*DATA PROVIDED*:
*** Block opens ***
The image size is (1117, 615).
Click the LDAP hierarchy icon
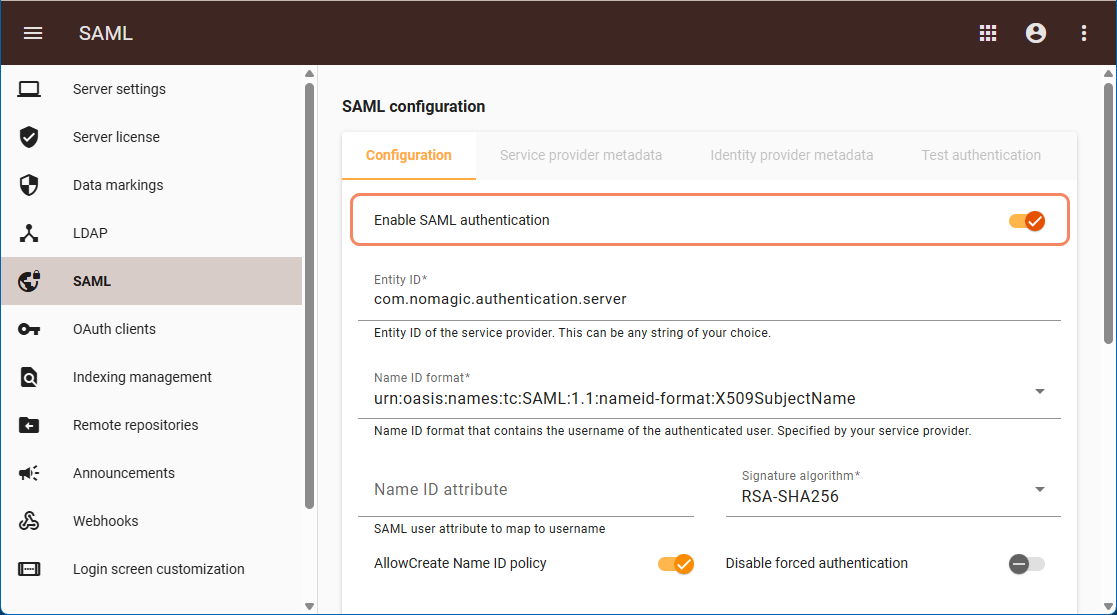(29, 233)
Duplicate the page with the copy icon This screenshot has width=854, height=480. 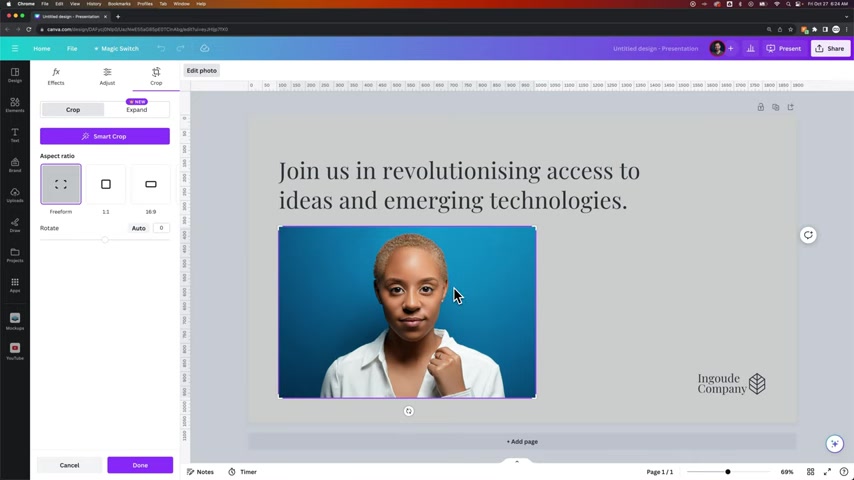pos(775,107)
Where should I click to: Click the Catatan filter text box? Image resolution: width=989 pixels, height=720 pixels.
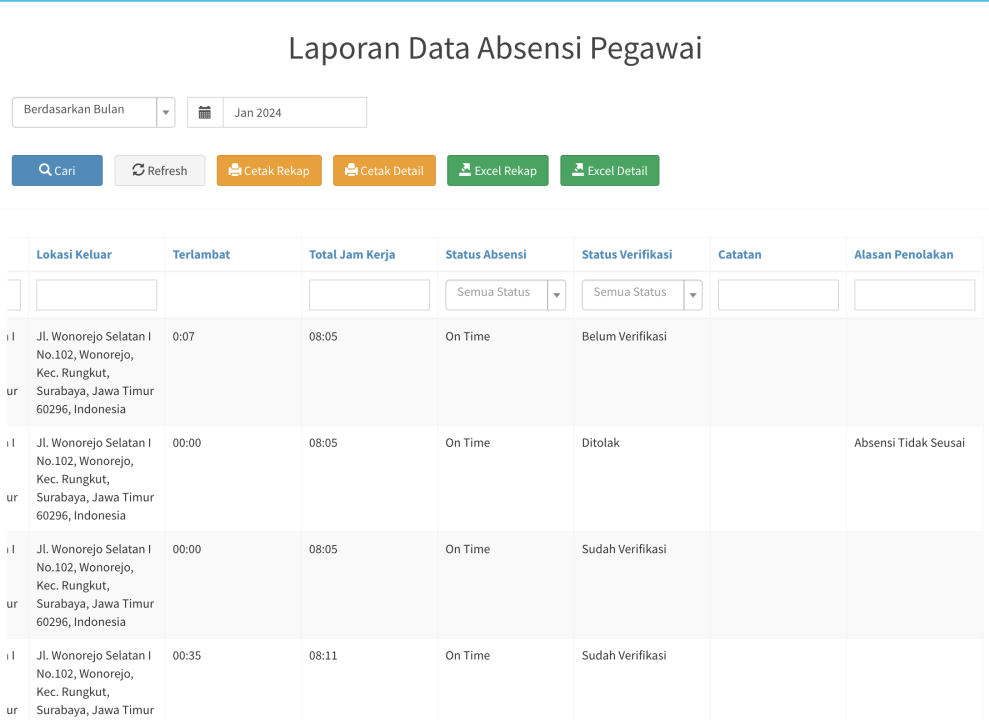(778, 295)
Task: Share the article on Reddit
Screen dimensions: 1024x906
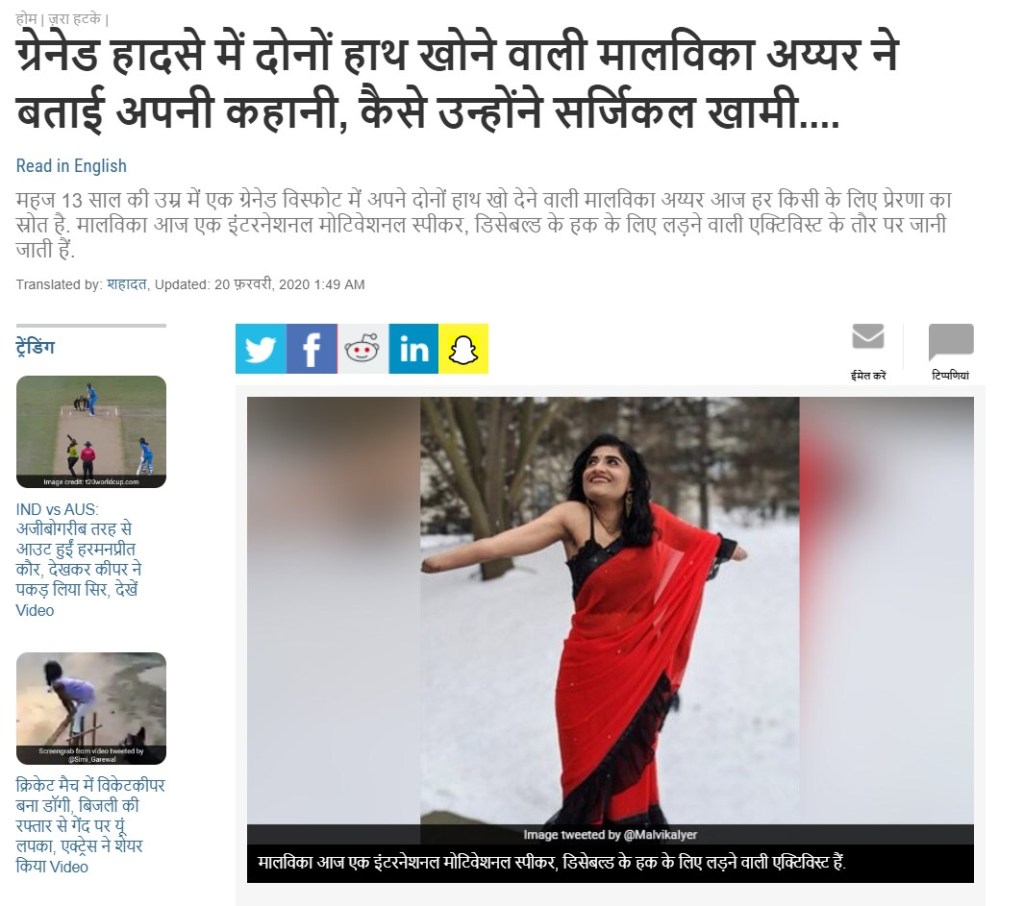Action: click(362, 349)
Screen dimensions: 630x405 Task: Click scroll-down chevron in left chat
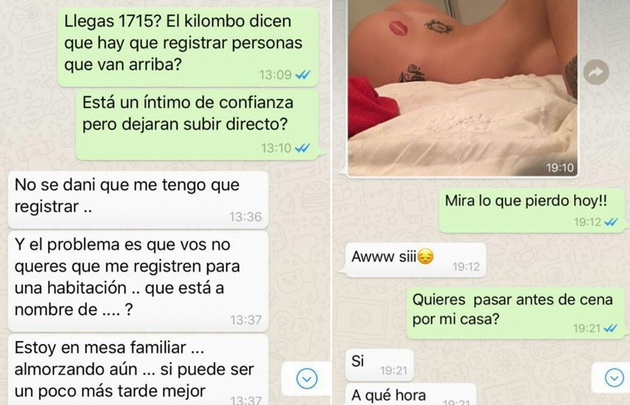click(x=307, y=379)
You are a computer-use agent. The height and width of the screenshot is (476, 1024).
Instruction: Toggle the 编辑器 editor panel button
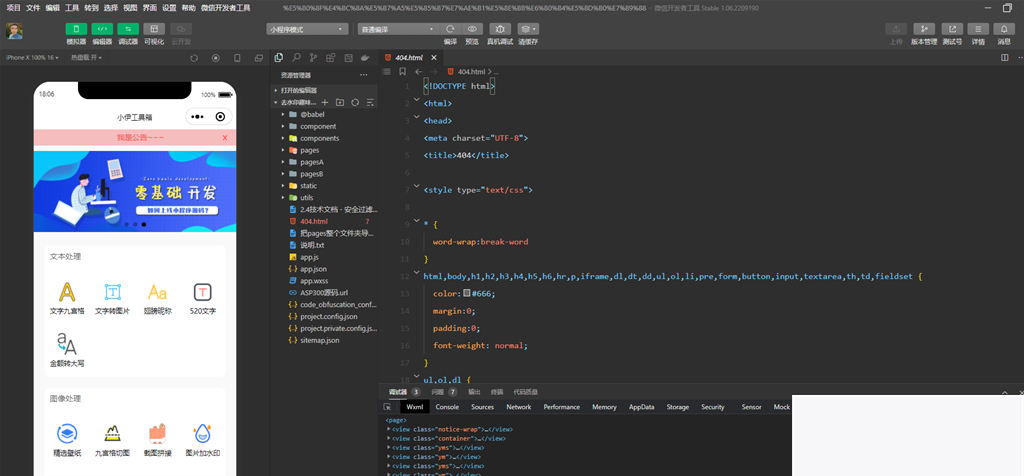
*** Block closes ***
*WHAT IS BEING ASKED*: Your output should be the lines from the line containing "Where should I" through the last line of the listing above, restated exactly, with no pictures among them.

*RESPONSE TO THIS TASK*:
Where should I click to: Click the Catatan filter text box? Image resolution: width=989 pixels, height=720 pixels.
(778, 295)
Task: Share the article on Reddit
Screen dimensions: 1024x906
Action: click(362, 349)
Screen dimensions: 630x405 Task: Click scroll-down chevron in left chat
click(x=307, y=379)
You are a computer-use agent. The height and width of the screenshot is (476, 1024).
Instruction: Toggle the 编辑器 editor panel button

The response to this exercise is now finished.